**Task to complete:**
Copy the records from the line with "You are a GUI" up to and including the line with "pos(196,500)", substituting "screen capture" for "screenshot" and changing nothing else. Leave the pictures out.

**Records provided:**
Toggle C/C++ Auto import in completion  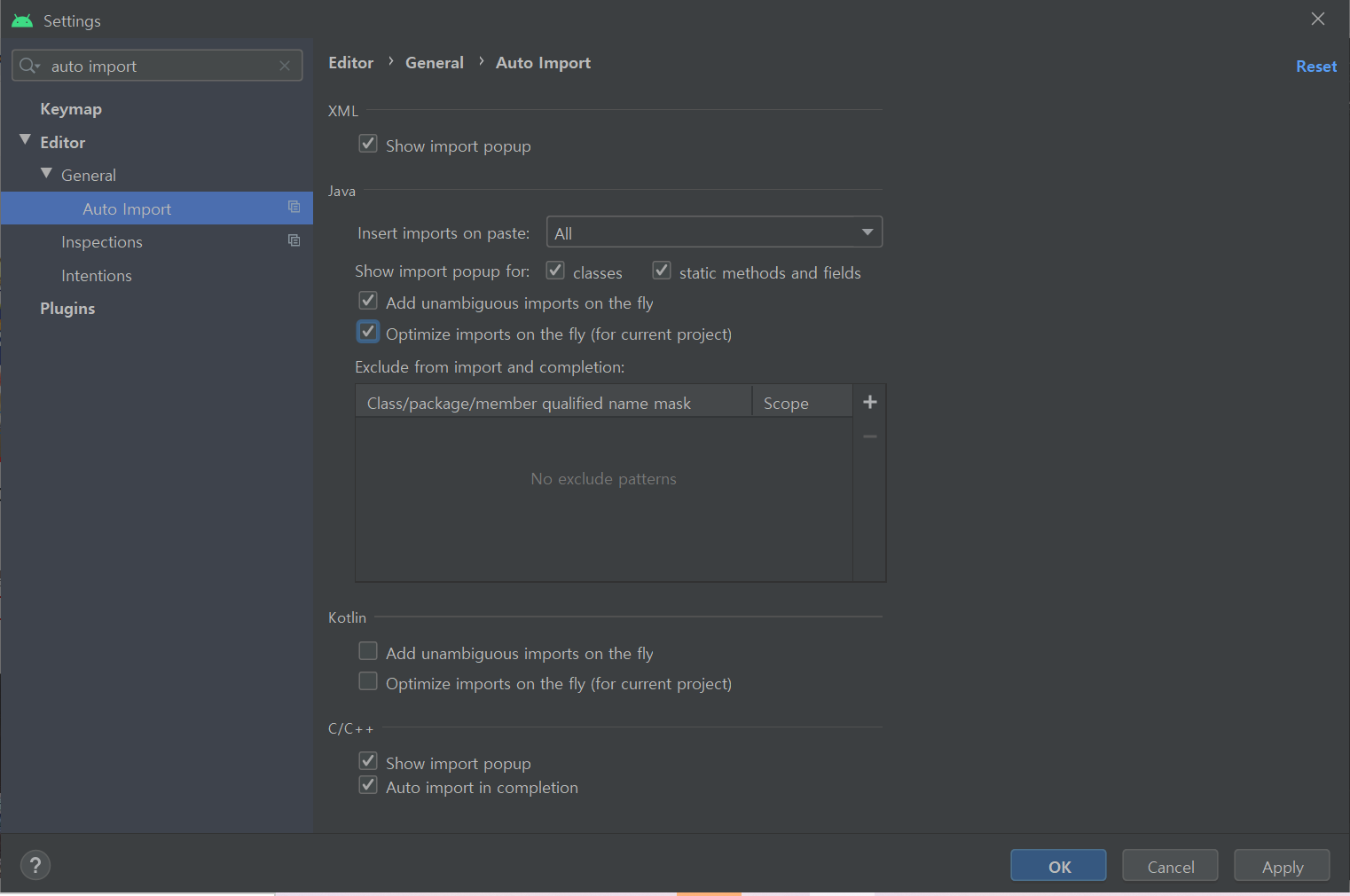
--
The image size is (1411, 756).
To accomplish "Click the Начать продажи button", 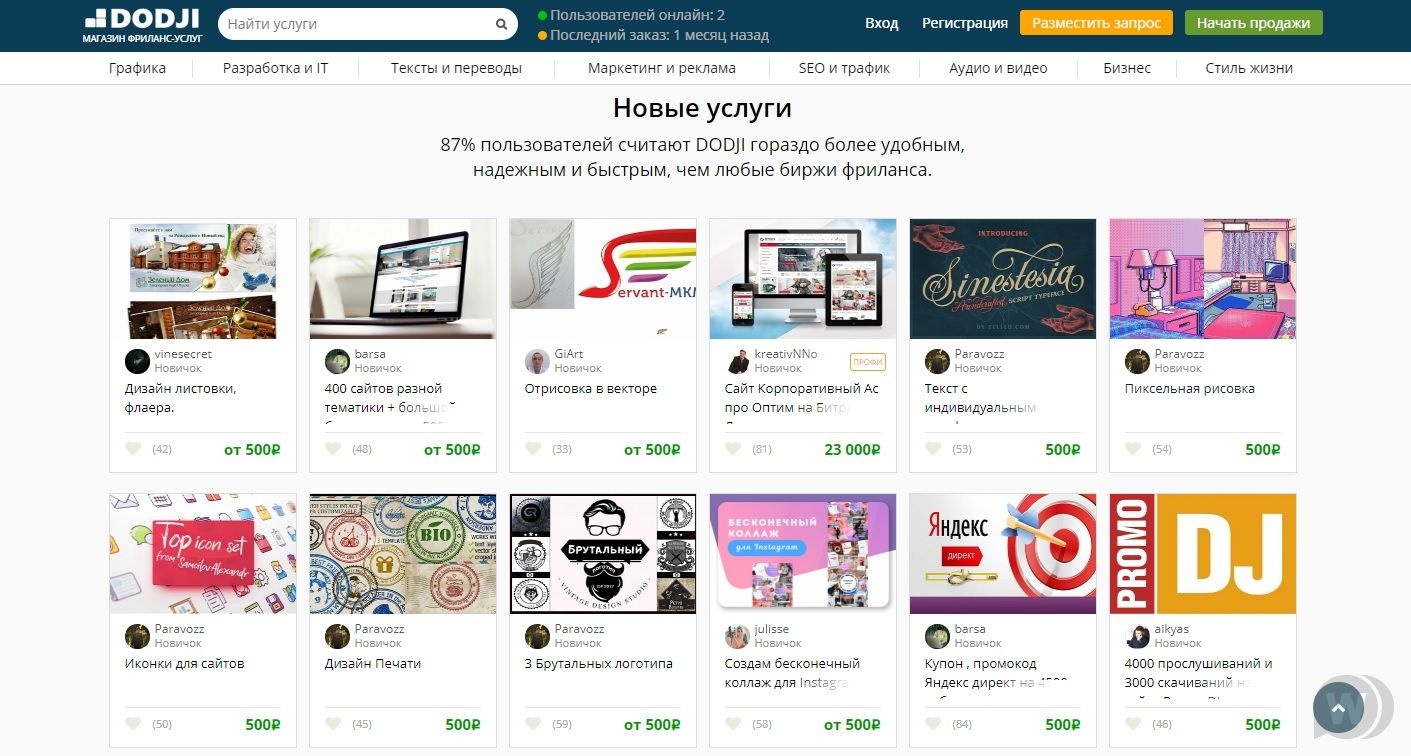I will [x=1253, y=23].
---
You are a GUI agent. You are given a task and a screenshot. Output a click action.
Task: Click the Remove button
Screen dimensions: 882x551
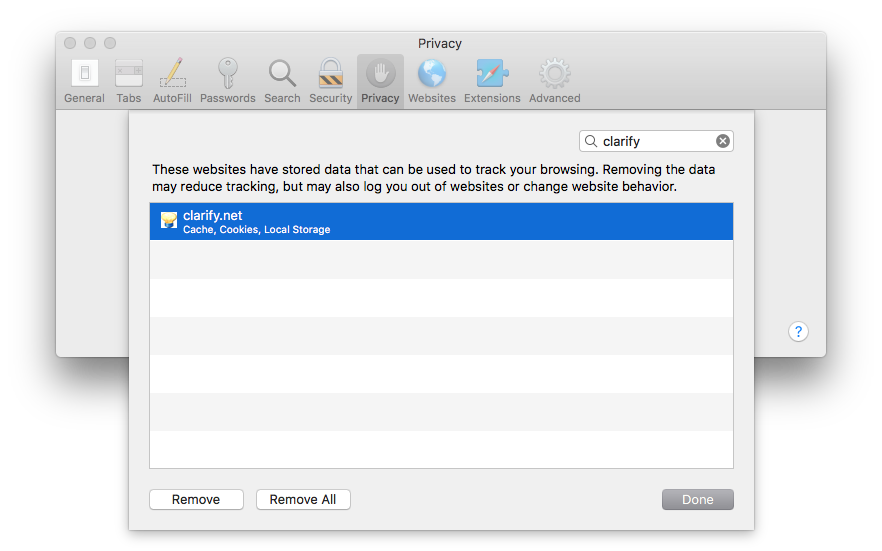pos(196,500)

**Solution to this exercise:**
You are a GUI agent. You are given a task and a screen capture. Output a click action.
Task: Click the Remove button
Screen dimensions: 882x551
pos(196,500)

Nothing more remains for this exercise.